Please copy out the plac excerpt below in full, word for word.

* **Page excerpt**
# # #
Technically plac_ is just a simple wrapper over argparse_, hiding most
of its complexity while retaining most of its power. The complexity is
removed by using a declarative interface instead of an imperative one.
Still, plac_ is surprisingly scalable upwards, even without
using the underlying argparse_. I have been using Python for
8 years and in my experience it is extremely unlikely that you will
ever need to go beyond the features provided by the declarative interface
of plac_: they should be more than enough for 99.9% of the typical use cases. 

plac_ is targetting programmers, sys-admins, scientists and in
general people writing throw-away scripts for themselves, choosing to
use a command line interface because it is the quick and simple. Such
users are not interested in features, they are interested in a small
learning curve: they just want to be able to write a simple command
line tool from a simple specification, not to build a command line
parser by hand. Unfortunately, the modules in the standard library
forces them to go the hard way. They are designed to implement power
user tools for programmers or system administrators, and they have a
non-trivial learning curve.

Scripts with required positional arguments
---------------------------------------------

Let me start with the simplest possible thing: a script that takes a
single argument and does something to it.  It cannot get more trivial
than that (discarding the possibility of a script without command line
arguments, where there is nothing to parse), nevertheless it is a use
case *extremely common*: I need to write scripts like that nearly
every day, I wrote hundreds of them in the last few years and I have
never been happy. Here is a typical example of code I have been
writing by hand for years:

 .. include:: example1.py
    :literal:

As you see the whole ``if __name__ == '__main__'`` block (nine lines) is
essentially boilerplate that should not exists.  Actually I think the
Python language should recognize the main function and pass to it the
command line arguments behind the scenes; unfortunaly this is unlikely to
happen. I have been writing boilerplate like this in hundreds of
scripts for years, and every time I *hate* it. The purpose of using a
scripting language is convenience and trivial things should be
trivial. Unfortunately the standard library does not help for
this use case, which may be trivial, but it is still incredibly
common. Using getopt_ and optparse_ does not help, since they are
intended to manage options and not positional arguments; the argparse_
module helps a bit and it is able to reduce the boilerplate from nine
lines to six lines:

 .. include:: example2.py
    :literal:

However saving three lines does not justify introducing the external
dependency: most people will not switch Python 2.7, which at the time of
this writing is just about to be released, for many years.
# # #
* **Information shown**
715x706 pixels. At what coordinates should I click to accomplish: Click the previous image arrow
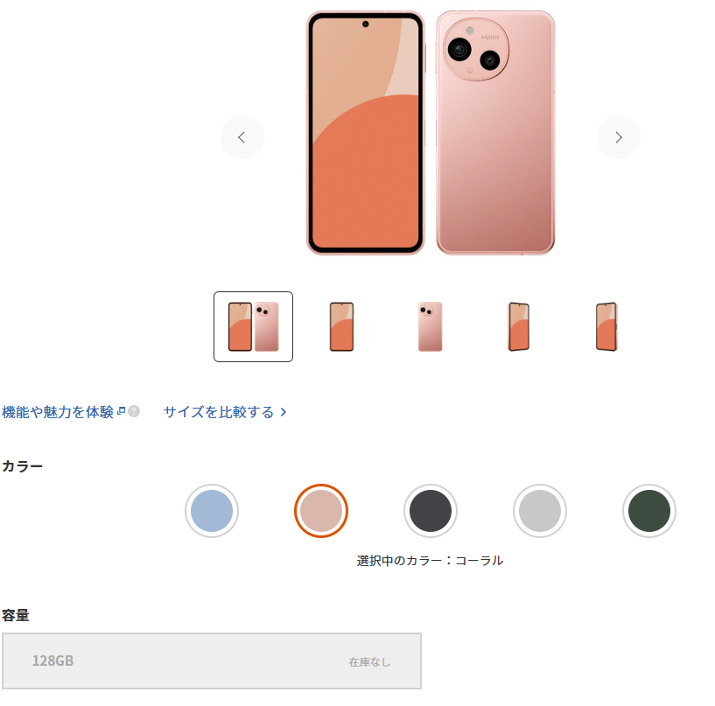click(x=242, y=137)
# # #
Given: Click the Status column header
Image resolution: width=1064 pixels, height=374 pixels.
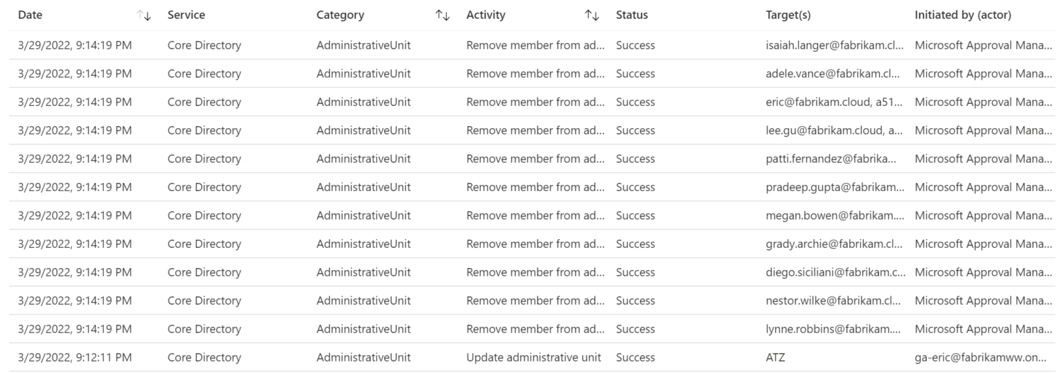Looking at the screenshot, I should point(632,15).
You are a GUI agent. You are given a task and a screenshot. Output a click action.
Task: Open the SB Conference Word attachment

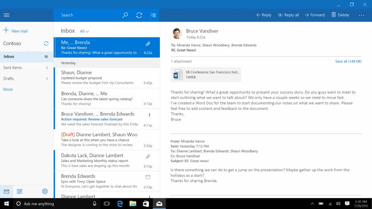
# # #
* **Completed exercise**
Technically plac_ is just a simple wrapper over argparse_, hiding most
of its complexity while retaining most of its power. The complexity is
removed by using a declarative interface instead of an imperative one.
Still, plac_ is surprisingly scalable upwards, even without
using the underlying argparse_. I have been using Python for
8 years and in my experience it is extremely unlikely that you will
ever need to go beyond the features provided by the declarative interface
of plac_: they should be more than enough for 99.9% of the typical use cases. 

plac_ is targetting programmers, sys-admins, scientists and in
general people writing throw-away scripts for themselves, choosing to
use a command line interface because it is the quick and simple. Such
users are not interested in features, they are interested in a small
learning curve: they just want to be able to write a simple command
line tool from a simple specification, not to build a command line
parser by hand. Unfortunately, the modules in the standard library
forces them to go the hard way. They are designed to implement power
user tools for programmers or system administrators, and they have a
non-trivial learning curve.

Scripts with required positional arguments
---------------------------------------------

Let me start with the simplest possible thing: a script that takes a
single argument and does something to it.  It cannot get more trivial
than that (discarding the possibility of a script without command line
arguments, where there is nothing to parse), nevertheless it is a use
case *extremely common*: I need to write scripts like that nearly
every day, I wrote hundreds of them in the last few years and I have
never been happy. Here is a typical example of code I have been
writing by hand for years:

 .. include:: example1.py
    :literal:

As you see the whole ``if __name__ == '__main__'`` block (nine lines) is
essentially boilerplate that should not exists.  Actually I think the
Python language should recognize the main function and pass to it the
command line arguments behind the scenes; unfortunaly this is unlikely to
happen. I have been writing boilerplate like this in hundreds of
scripts for years, and every time I *hate* it. The purpose of using a
scripting language is convenience and trivial things should be
trivial. Unfortunately the standard library does not help for
this use case, which may be trivial, but it is still incredibly
common. Using getopt_ and optparse_ does not help, since they are
intended to manage options and not positional arguments; the argparse_
module helps a bit and it is able to reduce the boilerplate from nine
lines to six lines:

 .. include:: example2.py
    :literal:

However saving three lines does not justify introducing the external
dependency: most people will not switch Python 2.7, which at the time of
this writing is just about to be released, for many years.